BRIEF A
Reproduce the entire excerpt on Python string operations, character for character.

Sample string used for illustrations:

>>> s = 'Berlin: 18.4 C at 4 pm'

Strings behave much like lists/tuples - they are a sequence of characters:

>>> s[0]
'B'
>>> s[1]
'e'
>>> s[-1]
'm'

Extracting substrings

Substrings are just as slices of lists and arrays:

>>> s
'Berlin: 18.4 C at 4 pm'
>>> s[8:]     # from index 8 to the end of the string
'18.4 C at 4 pm'
>>> s[8:12]   # index 8, 9, 10 and 11 (not 12!)
'18.4'
>>> s[8:-1]
'18.4 C at 4 p'
>>> s[8:-8]
'18.4 C'

Find start of substring:

>>> s.find('Berlin')  # where does 'Berlin' start?
0                     # at index 0
>>> s.find('pm')
20
>>> s.find('Oslo')    # not found
-1

Checking if a substring is contained in a string

>>> 'Berlin' in s:
True
>>> 'Oslo' in s:
False

>>> if 'C' in s:
...     print 'C found'
... else:
...     print 'no C'
...
C found

Substituting a substring by another string

s.replace(s1, s2): replace s1 by s2

>>> s.replace(' ', '__')
'Berlin:__18.4__C__at__4__pm'
>>> s.replace('Berlin', 'Bonn')

TASK INPUTS
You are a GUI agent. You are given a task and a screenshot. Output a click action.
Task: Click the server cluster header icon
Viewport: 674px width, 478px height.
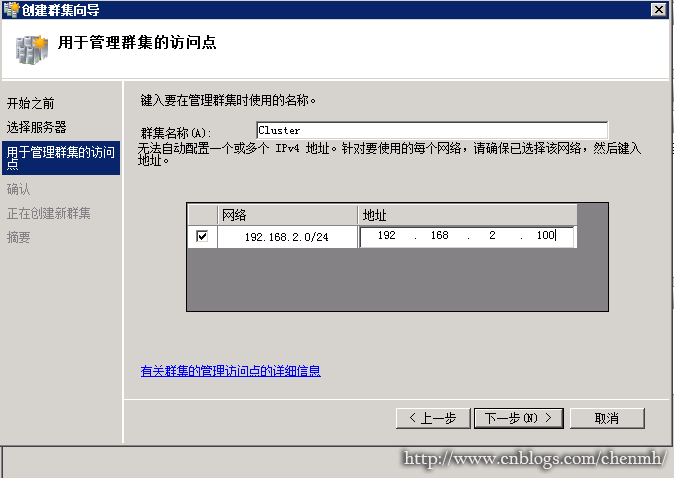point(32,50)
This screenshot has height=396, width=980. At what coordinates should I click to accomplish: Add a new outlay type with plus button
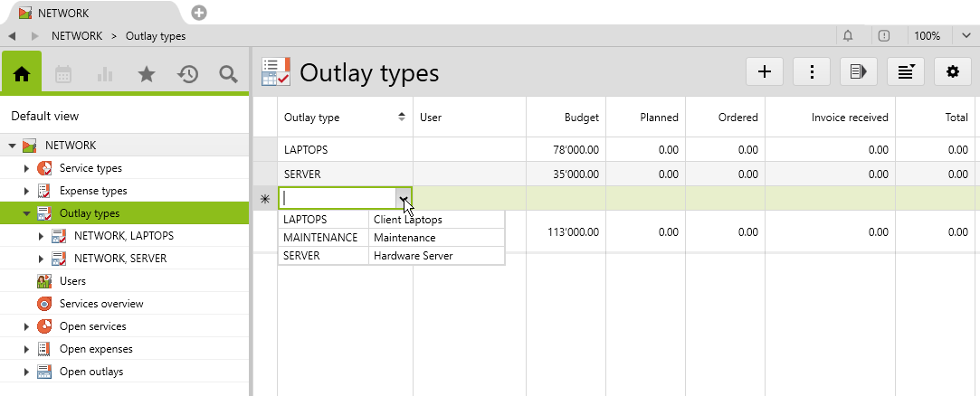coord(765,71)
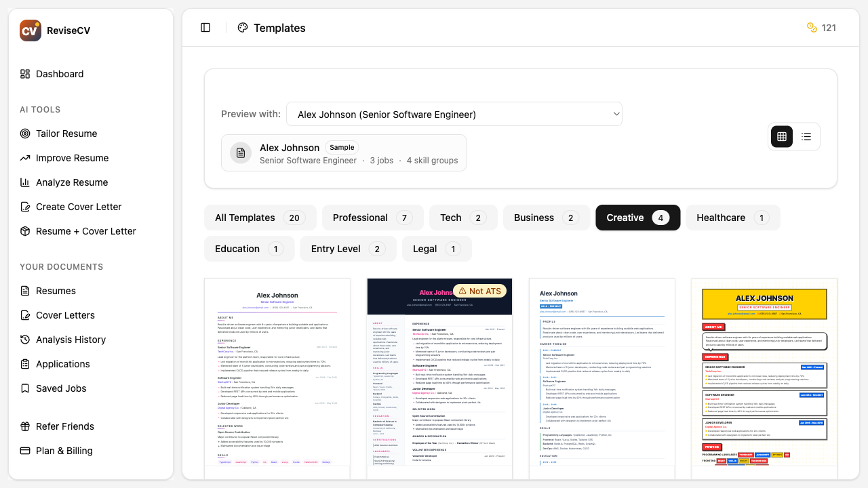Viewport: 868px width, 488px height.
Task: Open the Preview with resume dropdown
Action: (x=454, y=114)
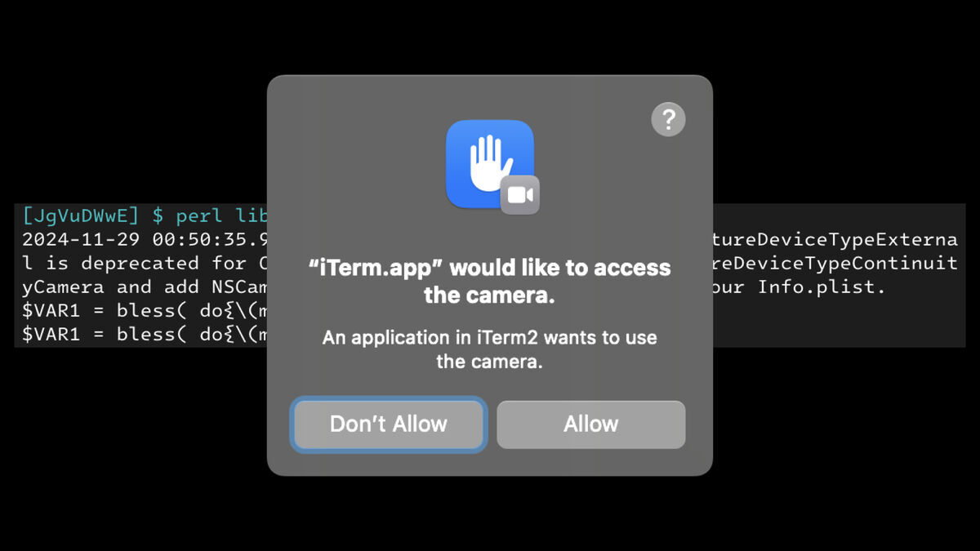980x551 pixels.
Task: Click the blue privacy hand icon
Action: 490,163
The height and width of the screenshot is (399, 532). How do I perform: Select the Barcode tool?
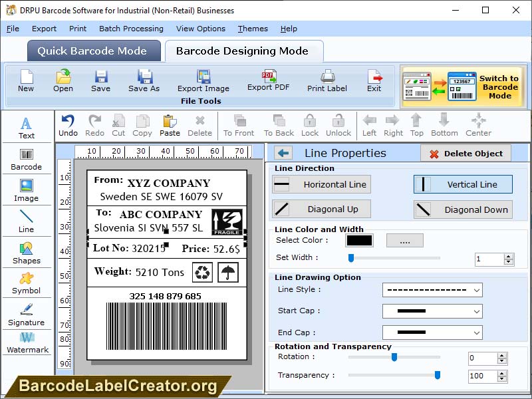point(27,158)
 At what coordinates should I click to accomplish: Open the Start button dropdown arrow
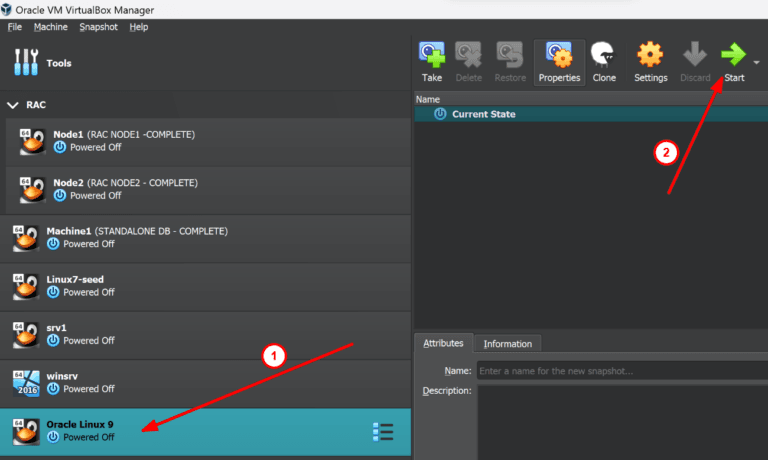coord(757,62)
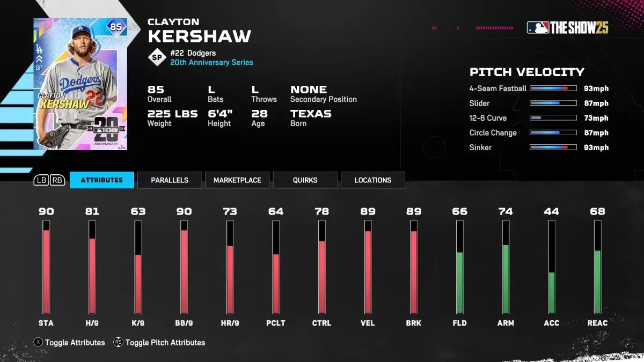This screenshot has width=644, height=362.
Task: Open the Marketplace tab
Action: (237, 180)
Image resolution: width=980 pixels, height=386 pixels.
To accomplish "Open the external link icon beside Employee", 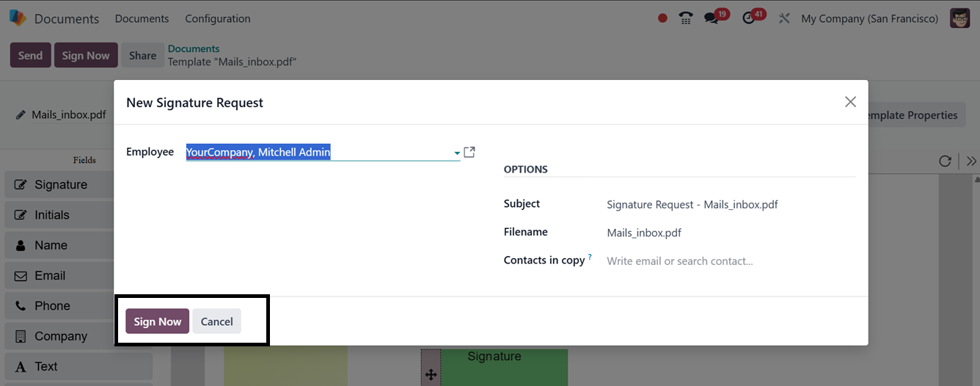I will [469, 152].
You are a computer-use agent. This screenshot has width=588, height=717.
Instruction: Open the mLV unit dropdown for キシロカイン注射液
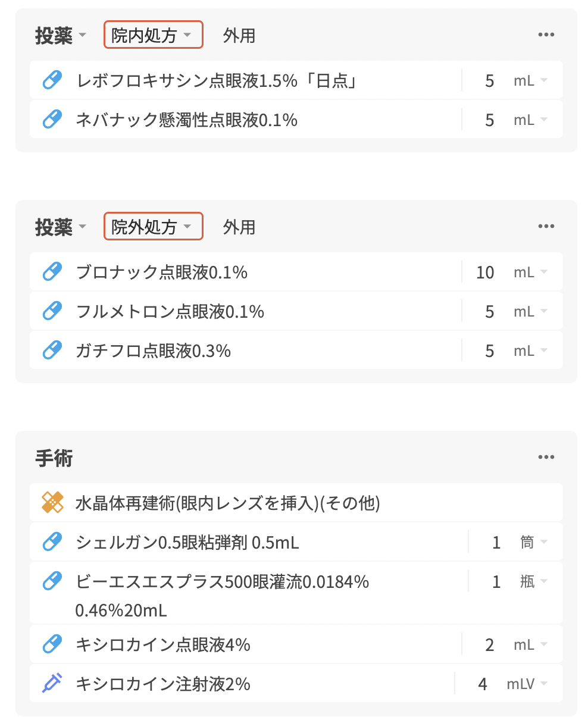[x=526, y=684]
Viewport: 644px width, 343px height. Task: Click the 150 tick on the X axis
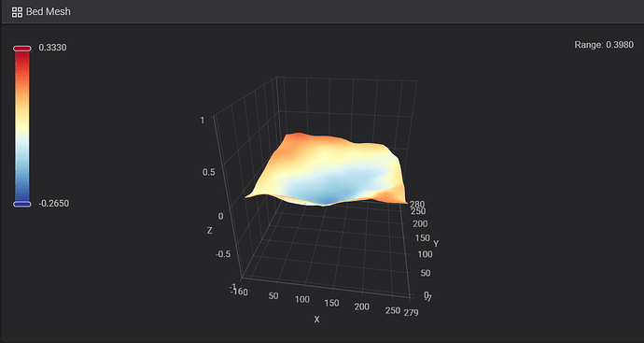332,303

BRIEF B
Write out the stretch of the rows from the line containing "At what coordinates should I click to accomplish: Open" through the line containing "Action: (237, 180)", both lines included. Leave the pictures out of your answer.

EXERCISE RESULT A
Sample string used for illustrations:

>>> s = 'Berlin: 18.4 C at 4 pm'

Strings behave much like lists/tuples - they are a sequence of characters:

>>> s[0]
'B'
>>> s[1]
'e'
>>> s[-1]
'm'

Extracting substrings

Substrings are just as slices of lists and arrays:

>>> s
'Berlin: 18.4 C at 4 pm'
>>> s[8:]     # from index 8 to the end of the string
'18.4 C at 4 pm'
>>> s[8:12]   # index 8, 9, 10 and 11 (not 12!)
'18.4'
>>> s[8:-1]
'18.4 C at 4 p'
>>> s[8:-8]
'18.4 C'

Find start of substring:

>>> s.find('Berlin')  # where does 'Berlin' start?
0                     # at index 0
>>> s.find('pm')
20
>>> s.find('Oslo')    # not found
-1

Checking if a substring is contained in a string

>>> 'Berlin' in s:
True
>>> 'Oslo' in s:
False

>>> if 'C' in s:
...     print 'C found'
... else:
...     print 'no C'
...
C found

Substituting a substring by another string

s.replace(s1, s2): replace s1 by s2

>>> s.replace(' ', '__')
'Berlin:__18.4__C__at__4__pm'
>>> s.replace('Berlin', 'Bonn')

EXERCISE RESULT B
 At what coordinates should I click to accomplish: Open the Start button dropdown arrow
coord(757,62)
This screenshot has width=644, height=362.
Task: Open the Marketplace tab
Action: (237, 180)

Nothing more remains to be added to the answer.